EXERCISE AIM -
Return only what lies between the first line of the entries and the line containing "Click the caret", both lines included.

[[ PROVIDED ENTRIES open ]]

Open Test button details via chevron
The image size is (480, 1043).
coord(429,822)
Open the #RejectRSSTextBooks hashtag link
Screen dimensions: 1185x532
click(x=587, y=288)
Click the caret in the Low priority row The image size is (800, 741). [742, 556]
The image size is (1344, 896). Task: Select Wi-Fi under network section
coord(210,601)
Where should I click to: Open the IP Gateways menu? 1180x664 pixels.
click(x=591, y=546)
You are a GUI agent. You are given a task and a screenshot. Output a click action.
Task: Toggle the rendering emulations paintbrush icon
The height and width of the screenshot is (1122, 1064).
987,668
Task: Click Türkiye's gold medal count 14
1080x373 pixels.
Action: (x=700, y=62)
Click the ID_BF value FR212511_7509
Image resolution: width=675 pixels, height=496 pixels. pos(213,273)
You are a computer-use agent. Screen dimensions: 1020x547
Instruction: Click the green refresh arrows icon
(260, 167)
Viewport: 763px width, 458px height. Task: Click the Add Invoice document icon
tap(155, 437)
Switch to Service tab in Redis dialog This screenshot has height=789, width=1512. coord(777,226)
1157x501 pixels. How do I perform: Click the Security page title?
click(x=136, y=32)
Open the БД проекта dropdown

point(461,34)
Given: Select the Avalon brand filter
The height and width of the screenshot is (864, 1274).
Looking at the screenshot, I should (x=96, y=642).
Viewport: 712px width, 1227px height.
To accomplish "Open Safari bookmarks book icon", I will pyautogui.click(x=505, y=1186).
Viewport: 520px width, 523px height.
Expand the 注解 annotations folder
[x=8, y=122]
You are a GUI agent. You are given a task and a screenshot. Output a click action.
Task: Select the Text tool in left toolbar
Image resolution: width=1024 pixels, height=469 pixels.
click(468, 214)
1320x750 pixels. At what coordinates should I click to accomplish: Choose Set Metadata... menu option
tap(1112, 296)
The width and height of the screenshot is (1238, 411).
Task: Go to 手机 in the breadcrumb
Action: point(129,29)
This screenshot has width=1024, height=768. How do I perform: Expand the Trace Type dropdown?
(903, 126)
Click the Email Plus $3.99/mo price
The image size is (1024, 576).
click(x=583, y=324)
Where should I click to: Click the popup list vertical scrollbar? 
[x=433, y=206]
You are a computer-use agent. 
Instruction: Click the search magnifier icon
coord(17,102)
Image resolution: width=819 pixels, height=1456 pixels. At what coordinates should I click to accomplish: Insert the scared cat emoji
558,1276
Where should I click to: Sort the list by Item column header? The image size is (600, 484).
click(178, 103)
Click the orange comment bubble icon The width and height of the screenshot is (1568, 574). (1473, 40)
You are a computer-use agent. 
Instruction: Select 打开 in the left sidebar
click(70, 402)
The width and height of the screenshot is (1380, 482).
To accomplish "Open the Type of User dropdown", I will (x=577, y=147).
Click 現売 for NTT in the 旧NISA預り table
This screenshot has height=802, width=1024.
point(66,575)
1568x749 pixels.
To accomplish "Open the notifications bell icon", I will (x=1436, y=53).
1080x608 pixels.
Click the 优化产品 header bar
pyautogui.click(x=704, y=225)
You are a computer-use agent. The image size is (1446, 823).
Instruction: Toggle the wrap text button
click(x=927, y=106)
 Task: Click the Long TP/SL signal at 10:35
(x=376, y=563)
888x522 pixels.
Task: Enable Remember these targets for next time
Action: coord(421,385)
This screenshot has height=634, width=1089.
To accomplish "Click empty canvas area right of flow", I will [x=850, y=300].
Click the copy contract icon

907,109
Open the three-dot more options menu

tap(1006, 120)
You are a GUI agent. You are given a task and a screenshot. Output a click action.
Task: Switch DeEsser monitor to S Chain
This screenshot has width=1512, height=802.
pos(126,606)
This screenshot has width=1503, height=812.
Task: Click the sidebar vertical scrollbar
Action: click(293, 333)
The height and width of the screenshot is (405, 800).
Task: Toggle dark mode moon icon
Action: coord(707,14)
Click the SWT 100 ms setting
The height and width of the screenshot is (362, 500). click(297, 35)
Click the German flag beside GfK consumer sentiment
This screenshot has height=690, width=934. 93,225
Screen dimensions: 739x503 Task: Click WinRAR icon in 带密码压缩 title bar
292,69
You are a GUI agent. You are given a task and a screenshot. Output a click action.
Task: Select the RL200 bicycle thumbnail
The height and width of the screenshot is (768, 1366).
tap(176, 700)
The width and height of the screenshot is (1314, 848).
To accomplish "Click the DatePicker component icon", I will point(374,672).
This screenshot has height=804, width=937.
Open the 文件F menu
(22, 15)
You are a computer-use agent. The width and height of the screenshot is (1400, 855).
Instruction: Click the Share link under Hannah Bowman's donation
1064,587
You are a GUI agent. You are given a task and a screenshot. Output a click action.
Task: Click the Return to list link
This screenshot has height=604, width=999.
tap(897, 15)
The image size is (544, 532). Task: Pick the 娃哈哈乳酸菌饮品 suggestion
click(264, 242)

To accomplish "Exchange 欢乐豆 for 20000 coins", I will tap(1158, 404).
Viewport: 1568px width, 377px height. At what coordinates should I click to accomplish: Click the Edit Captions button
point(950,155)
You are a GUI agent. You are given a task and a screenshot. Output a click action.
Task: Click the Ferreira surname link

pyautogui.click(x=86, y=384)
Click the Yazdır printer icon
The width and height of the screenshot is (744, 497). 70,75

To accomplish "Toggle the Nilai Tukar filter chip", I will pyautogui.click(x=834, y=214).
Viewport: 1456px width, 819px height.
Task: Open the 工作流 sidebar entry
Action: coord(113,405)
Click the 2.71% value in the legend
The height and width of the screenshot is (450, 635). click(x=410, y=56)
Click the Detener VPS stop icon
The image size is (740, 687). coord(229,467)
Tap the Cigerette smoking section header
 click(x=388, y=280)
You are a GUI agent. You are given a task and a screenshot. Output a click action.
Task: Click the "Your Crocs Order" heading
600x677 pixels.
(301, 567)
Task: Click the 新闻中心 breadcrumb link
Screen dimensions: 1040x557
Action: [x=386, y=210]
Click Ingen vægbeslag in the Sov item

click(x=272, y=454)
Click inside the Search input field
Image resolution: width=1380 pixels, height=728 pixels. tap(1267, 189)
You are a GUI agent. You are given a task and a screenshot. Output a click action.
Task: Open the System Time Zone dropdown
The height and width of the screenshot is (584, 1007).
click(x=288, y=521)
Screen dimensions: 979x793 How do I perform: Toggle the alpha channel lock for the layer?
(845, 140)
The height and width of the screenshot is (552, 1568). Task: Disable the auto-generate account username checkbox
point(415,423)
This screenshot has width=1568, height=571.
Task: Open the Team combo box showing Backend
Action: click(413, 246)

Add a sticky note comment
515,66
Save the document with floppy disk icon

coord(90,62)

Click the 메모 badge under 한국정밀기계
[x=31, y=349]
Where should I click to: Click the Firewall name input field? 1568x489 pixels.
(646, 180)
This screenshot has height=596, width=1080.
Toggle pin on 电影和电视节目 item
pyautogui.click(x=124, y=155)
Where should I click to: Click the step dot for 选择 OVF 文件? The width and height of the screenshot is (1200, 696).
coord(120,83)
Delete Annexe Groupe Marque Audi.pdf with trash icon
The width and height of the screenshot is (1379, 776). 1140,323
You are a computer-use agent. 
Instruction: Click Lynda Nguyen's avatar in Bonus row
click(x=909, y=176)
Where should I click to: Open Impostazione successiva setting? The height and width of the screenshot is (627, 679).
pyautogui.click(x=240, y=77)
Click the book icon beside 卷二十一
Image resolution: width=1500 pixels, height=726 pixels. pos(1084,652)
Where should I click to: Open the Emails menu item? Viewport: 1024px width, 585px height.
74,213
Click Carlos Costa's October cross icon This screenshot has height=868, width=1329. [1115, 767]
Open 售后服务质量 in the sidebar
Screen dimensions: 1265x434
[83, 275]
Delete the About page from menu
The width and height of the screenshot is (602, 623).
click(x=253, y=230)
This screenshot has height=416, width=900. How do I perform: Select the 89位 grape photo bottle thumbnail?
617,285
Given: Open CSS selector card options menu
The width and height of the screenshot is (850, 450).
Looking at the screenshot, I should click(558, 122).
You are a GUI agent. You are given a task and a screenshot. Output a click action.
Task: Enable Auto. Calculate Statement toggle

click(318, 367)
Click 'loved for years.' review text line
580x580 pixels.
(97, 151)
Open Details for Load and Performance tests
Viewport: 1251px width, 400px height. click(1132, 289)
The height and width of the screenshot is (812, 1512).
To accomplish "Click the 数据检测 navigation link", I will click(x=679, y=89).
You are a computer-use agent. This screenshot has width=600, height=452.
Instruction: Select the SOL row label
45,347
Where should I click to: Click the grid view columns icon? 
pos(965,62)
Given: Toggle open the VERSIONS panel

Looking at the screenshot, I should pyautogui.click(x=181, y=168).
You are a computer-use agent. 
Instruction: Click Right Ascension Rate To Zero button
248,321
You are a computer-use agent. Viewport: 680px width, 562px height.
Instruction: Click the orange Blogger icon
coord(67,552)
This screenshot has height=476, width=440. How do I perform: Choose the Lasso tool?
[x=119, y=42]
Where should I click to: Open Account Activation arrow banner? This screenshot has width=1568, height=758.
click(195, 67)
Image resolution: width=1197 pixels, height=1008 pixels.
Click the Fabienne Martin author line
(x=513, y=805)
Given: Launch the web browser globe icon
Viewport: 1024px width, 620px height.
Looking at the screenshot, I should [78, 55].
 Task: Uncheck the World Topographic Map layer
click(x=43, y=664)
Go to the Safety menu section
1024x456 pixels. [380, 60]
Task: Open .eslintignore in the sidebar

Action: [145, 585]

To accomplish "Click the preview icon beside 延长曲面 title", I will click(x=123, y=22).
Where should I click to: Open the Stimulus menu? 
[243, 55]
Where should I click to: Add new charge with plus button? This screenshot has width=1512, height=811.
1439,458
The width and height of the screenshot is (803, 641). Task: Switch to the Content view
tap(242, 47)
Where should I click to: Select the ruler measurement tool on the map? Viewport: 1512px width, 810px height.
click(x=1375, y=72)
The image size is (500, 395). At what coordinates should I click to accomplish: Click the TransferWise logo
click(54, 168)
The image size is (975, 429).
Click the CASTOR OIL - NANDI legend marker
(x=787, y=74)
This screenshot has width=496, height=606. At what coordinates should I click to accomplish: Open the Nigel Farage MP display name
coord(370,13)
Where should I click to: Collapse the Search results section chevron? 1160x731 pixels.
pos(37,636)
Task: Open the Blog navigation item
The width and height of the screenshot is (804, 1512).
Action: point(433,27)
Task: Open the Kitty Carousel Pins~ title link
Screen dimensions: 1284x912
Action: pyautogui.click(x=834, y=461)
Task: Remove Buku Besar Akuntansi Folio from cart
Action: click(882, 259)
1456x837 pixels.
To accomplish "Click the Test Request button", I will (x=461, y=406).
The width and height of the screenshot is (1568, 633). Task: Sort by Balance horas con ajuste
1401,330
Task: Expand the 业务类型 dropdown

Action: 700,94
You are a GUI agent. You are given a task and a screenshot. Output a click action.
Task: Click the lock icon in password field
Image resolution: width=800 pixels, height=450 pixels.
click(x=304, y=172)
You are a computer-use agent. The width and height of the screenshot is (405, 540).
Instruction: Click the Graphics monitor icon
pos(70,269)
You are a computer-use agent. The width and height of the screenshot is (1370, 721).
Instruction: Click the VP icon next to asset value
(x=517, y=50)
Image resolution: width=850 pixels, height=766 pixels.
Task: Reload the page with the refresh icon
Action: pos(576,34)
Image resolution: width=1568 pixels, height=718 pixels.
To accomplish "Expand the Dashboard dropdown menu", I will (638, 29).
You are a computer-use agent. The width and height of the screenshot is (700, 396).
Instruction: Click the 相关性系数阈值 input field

[[ PROVIDED ENTRIES closed ]]

SOLUTION TO THE PROBLEM -
Open Test button details via chevron
The image size is (480, 1043).
coord(429,822)
Open the #RejectRSSTextBooks hashtag link
Screen dimensions: 1185x532
click(x=587, y=288)
Click the caret in the Low priority row The image size is (800, 741). [742, 556]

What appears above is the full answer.